One might have thought that the television industry, with its history of rapid adaptation to technological change, would have become a center of innovation for the next radical transformation in communication. It did not. Nor did the ability to transmit pictures, voices, and stories from around the world to living rooms in the U.S. heartland produce a nation that is more sophisticated about global affairs. Instead, the United States is arguably more isolated and less educated about the world than it was a half-century ago. In a time of such broad technological change, how can this possibly be the case?

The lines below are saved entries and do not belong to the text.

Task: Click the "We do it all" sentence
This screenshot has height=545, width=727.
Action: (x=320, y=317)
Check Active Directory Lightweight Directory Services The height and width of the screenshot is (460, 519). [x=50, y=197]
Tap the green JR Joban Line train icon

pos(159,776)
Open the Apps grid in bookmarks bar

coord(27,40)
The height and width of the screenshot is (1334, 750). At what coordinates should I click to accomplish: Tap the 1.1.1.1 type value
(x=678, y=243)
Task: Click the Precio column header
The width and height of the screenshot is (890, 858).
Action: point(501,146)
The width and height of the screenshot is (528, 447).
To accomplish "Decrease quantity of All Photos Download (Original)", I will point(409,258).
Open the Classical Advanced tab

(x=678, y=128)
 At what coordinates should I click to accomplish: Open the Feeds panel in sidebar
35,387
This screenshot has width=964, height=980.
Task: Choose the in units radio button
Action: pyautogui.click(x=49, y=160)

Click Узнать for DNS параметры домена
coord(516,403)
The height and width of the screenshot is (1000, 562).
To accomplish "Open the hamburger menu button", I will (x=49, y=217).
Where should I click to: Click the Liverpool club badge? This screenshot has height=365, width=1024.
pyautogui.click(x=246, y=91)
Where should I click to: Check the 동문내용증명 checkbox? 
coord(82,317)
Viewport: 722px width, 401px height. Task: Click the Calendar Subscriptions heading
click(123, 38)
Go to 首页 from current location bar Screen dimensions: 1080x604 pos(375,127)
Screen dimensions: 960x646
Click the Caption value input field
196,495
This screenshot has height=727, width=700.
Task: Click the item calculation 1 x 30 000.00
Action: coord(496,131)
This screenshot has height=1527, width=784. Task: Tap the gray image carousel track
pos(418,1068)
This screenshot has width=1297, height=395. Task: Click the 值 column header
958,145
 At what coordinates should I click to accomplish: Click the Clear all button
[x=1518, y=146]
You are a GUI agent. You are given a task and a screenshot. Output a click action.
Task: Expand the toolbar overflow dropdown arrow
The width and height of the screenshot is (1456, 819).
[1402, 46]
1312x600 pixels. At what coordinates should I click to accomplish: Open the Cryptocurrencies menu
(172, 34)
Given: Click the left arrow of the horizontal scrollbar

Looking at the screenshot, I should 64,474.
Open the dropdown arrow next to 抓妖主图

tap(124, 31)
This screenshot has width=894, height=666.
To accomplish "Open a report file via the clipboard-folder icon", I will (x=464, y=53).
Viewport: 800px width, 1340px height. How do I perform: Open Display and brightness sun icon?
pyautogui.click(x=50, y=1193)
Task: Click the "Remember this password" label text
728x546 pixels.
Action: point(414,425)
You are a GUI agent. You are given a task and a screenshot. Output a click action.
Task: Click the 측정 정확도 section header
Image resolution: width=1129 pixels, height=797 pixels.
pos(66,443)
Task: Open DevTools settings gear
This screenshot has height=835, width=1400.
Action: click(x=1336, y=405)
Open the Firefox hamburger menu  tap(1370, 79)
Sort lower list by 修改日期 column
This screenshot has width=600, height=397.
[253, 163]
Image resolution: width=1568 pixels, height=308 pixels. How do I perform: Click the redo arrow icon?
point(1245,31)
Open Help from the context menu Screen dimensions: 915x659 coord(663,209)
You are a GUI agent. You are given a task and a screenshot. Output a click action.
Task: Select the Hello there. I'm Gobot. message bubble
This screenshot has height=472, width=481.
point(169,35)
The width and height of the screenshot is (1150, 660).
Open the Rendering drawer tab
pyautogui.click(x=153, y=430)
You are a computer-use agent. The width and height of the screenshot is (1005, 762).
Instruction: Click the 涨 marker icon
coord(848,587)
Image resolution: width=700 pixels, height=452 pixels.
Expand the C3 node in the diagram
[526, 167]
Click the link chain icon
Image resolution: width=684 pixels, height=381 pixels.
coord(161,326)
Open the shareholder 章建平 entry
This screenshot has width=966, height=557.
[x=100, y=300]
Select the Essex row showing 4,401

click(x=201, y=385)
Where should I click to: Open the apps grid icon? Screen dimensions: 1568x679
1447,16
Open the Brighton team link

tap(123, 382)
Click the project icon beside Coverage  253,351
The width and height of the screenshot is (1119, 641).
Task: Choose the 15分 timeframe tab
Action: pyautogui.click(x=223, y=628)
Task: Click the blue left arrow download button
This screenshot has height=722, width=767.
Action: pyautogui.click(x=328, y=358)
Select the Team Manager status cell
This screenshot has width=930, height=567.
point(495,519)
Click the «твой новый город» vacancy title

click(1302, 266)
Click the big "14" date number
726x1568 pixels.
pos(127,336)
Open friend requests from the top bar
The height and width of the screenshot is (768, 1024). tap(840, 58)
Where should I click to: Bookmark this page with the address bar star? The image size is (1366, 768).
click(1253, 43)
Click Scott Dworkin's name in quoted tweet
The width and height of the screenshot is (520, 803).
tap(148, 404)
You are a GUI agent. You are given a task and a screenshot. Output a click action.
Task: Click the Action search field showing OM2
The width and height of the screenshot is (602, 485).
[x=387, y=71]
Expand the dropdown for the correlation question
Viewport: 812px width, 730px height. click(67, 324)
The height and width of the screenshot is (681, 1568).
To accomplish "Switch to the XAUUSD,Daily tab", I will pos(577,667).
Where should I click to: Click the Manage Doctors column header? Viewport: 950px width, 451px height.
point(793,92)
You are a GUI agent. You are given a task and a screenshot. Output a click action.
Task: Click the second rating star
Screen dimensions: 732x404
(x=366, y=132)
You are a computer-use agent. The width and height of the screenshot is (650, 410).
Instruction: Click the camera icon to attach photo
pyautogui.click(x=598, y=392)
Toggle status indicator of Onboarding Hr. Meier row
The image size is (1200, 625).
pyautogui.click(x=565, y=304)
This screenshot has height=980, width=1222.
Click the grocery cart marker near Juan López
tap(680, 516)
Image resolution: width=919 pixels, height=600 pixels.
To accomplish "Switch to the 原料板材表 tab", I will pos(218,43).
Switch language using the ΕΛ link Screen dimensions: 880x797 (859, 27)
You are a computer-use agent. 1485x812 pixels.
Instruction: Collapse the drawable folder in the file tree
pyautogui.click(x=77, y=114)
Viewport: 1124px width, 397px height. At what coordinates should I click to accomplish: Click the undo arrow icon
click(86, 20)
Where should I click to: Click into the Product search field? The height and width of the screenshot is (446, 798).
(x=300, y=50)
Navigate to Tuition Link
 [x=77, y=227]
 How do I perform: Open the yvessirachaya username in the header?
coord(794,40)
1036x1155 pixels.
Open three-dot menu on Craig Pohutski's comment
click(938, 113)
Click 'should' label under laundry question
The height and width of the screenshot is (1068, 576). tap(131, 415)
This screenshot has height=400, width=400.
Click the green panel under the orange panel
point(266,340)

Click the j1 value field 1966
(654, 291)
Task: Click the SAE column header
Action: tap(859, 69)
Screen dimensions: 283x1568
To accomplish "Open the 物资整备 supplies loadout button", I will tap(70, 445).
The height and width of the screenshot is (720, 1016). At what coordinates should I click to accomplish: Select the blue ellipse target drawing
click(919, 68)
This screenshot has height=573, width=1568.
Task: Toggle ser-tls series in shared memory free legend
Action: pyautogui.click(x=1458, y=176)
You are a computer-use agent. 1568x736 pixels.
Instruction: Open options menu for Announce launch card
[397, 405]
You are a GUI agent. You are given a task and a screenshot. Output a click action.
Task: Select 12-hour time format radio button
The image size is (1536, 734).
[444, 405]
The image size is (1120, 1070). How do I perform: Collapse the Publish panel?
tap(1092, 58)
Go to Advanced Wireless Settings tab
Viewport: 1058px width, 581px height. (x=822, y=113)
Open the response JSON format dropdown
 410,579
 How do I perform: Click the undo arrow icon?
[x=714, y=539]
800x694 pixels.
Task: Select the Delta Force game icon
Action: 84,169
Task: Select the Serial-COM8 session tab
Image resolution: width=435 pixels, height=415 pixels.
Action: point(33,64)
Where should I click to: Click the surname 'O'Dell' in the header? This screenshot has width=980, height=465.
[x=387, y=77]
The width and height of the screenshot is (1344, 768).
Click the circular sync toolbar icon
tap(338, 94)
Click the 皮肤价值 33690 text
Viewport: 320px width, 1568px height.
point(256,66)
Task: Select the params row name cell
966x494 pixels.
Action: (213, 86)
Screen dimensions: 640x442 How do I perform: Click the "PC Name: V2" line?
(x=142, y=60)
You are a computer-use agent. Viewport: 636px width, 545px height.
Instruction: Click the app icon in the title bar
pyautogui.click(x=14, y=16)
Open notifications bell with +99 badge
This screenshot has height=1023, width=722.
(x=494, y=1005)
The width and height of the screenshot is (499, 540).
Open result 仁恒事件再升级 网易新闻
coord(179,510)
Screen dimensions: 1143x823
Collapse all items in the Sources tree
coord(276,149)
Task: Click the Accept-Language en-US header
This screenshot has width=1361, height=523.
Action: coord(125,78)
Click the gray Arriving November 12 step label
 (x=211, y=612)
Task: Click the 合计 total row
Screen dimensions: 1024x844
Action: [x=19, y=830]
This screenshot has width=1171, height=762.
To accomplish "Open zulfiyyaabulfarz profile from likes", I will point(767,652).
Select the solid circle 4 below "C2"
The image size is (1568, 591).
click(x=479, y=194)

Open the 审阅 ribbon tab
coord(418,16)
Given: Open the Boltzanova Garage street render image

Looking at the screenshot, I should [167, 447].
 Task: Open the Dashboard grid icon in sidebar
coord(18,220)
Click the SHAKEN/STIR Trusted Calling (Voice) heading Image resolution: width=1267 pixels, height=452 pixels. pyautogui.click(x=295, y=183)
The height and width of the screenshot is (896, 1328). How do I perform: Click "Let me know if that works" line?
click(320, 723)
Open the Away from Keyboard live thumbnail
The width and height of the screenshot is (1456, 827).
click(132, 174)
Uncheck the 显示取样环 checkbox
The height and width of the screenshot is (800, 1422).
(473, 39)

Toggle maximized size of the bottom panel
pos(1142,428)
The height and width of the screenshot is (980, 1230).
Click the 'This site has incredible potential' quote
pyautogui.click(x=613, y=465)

In the spring of 2005, after working in television news for 12 years, I was jettisoned from NBC News in one of the company's downsizings. The work that I and others at Dateline NBC had done--to explore how the Internet might create new opportunities for storytelling, new audiences, and exciting new mechanisms for the creation of journalism--had come to naught. After years of timid experiments, NBC News tacitly declared that it wasn't interested. The culmination of Dateline's Internet journalism strategy was the highly rated pile of programming debris called To Catch a Predator. The TCAP formula is to post offers of sex with minors on the Internet and see whether anybody responds. Dateline's notion of New Media was the technological equivalent of etching "For a good time call Sally" on a men's room stall and waiting with cameras to see if anybody copied down the number.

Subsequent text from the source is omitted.